Saved data entries
----

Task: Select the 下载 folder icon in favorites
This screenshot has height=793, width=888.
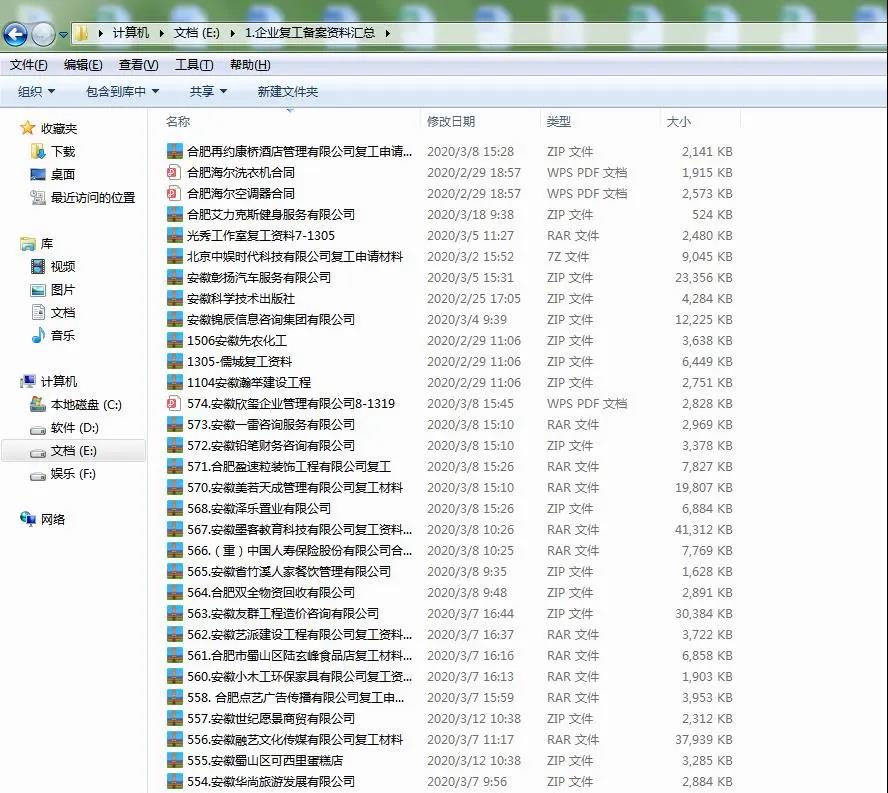Action: (x=38, y=152)
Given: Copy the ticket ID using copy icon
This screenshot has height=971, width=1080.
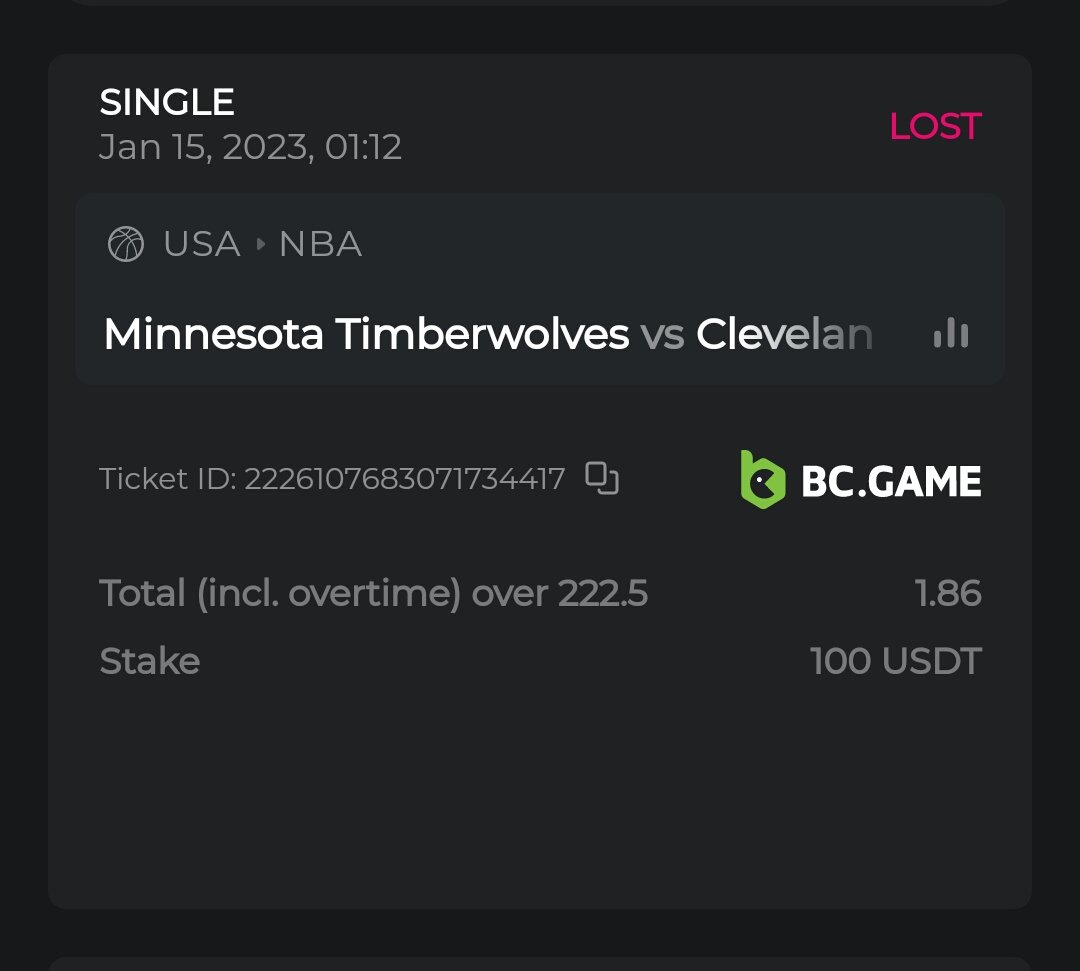Looking at the screenshot, I should [x=602, y=478].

----

→ **WHAT NEEDS TO BE DONE**
Although the records include pictures, output only their text, exactly and completely.

→ **EXPECTED OUTPUT**
Task: Select the 下载 folder icon in favorites
This screenshot has height=793, width=888.
Action: (x=38, y=152)
Given: Copy the ticket ID using copy icon
This screenshot has height=971, width=1080.
Looking at the screenshot, I should [x=602, y=478].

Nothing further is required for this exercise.